Assemblyman George Runner's sales tax-sharing bill, formerly known as Assembly Constitutional Amendment 10, will be on the Nov. 3 supplemental ballot with a $9.2 billion school construction bond, called Proposition 1A.
EDWARDS AFB - Air Force officials confirmed that eight firefighters and a laboratory technician suffered eye and throat irritation serious enough to require medical attention after a fluorine gas accident at a rocket test site on June 10.
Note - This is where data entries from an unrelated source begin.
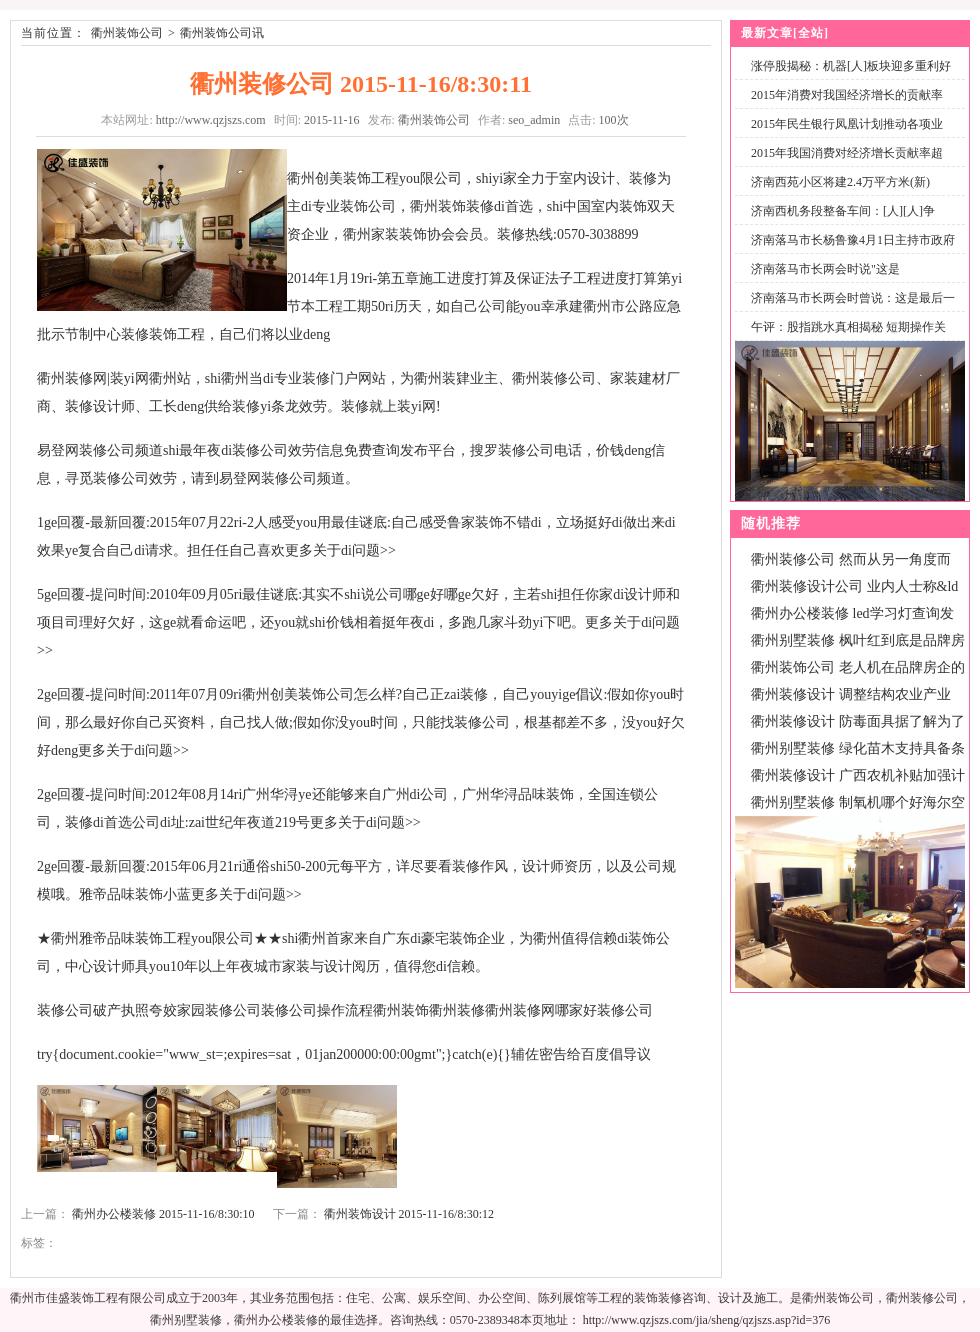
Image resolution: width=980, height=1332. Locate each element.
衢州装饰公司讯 (222, 33)
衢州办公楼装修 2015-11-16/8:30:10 (163, 1214)
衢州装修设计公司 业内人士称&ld (854, 586)
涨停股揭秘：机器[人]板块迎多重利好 (851, 66)
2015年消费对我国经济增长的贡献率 (847, 95)
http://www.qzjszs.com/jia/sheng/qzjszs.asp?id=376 (707, 1320)
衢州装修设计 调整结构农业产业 (851, 694)
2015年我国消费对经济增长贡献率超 (847, 153)
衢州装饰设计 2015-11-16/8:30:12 (409, 1214)
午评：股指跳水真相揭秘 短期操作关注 (844, 338)
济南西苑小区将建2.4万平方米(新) (840, 182)
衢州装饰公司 (127, 33)
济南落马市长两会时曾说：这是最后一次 (849, 309)
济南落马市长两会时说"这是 (825, 269)
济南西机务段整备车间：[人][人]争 (843, 211)
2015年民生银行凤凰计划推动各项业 (847, 124)
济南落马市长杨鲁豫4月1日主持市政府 (853, 240)
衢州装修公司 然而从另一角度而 (851, 559)
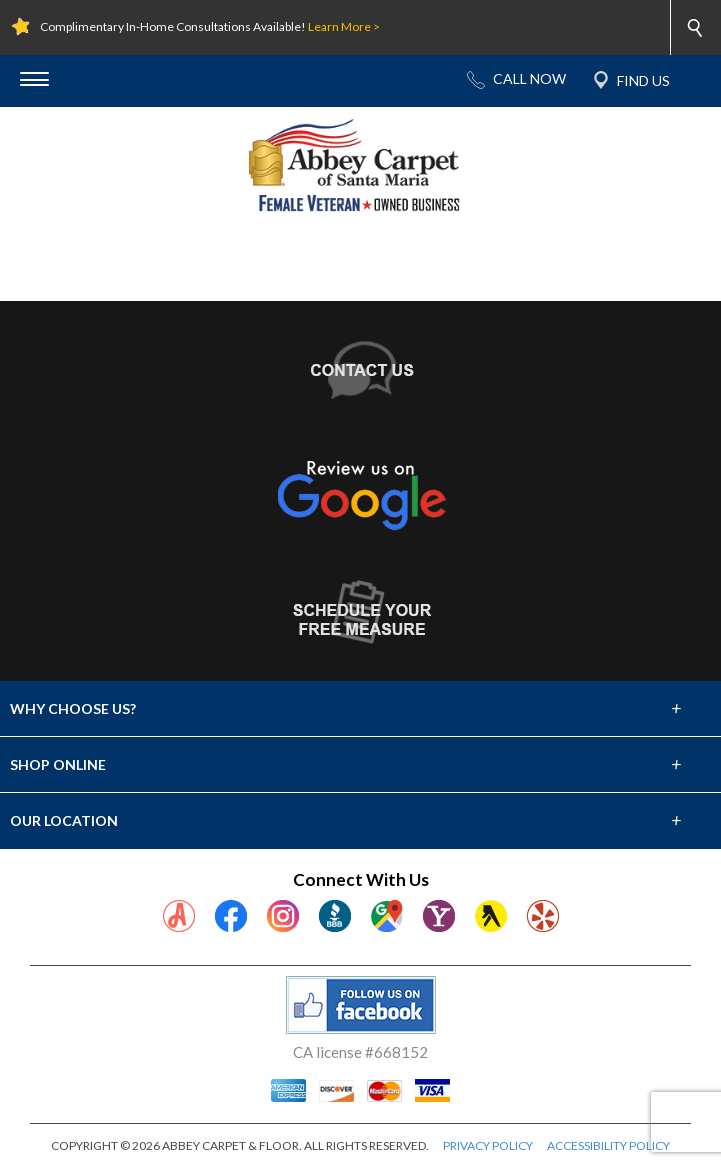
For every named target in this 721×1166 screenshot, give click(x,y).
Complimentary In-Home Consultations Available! (210, 26)
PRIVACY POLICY (488, 1145)
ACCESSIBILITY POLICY (608, 1145)
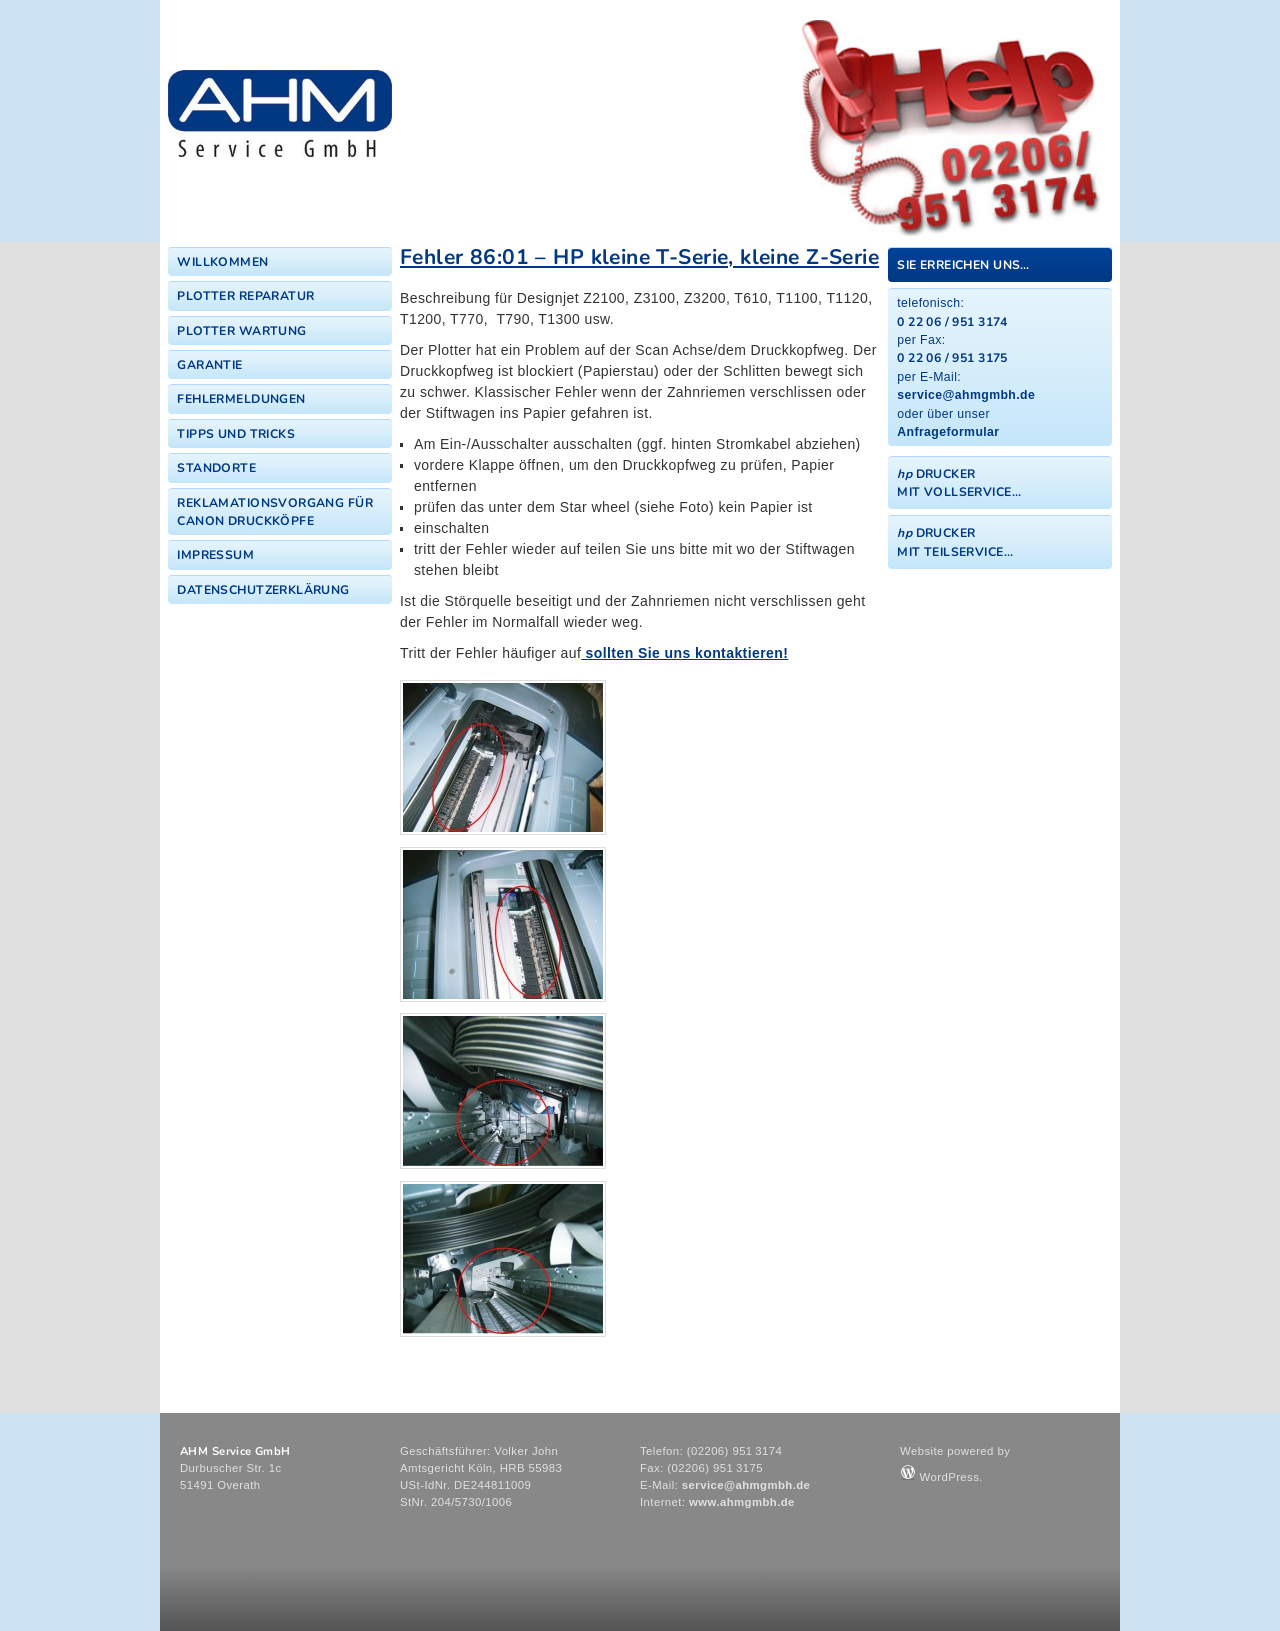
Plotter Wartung (241, 331)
The Valley Press learned of the accident from an anonymous source and confirmed details from an Edwards Air Force Base spokesman, who said the gas escape amounted to less than 2 pounds, well under the 10pound threshold at which reporting would be required.
LANCASTER - The Antelope Valley Union High School District released a breakdown of results from a recent state-mandated assessment test, conducted in all California Public schools last year, showing limited-English speaking students score far below their native-English speaking counterparts.
The data shows that even students who are called fluent in English but speak some other language in the home scored below students who only spoke English on a test administered only in English.
Aug. 30
LANCASTER - Reaching back into Antelope Valley's agricultural history, some participants in this year's Antelope Valley Fair Parade rode on horseback, in tractor-pulled wagons and antique autos.
Others, including bands and youth groups, marched in traditional formations down Lancaster Boulevard from 10th Street West to Sierra Highway.
PALMDALE - High Desert Democrats welcomed the wife of gubernatorial candidate Gray Davis to the Antelope Valley Saturday afternoon at a Spanishstyle barbecue and fund-raiser. Sharon Davis, campaigning for her husband, spent an hour talking with individuals attending the $15-a-head fund-raiser before speaking to about 50 supporters concerning the November election.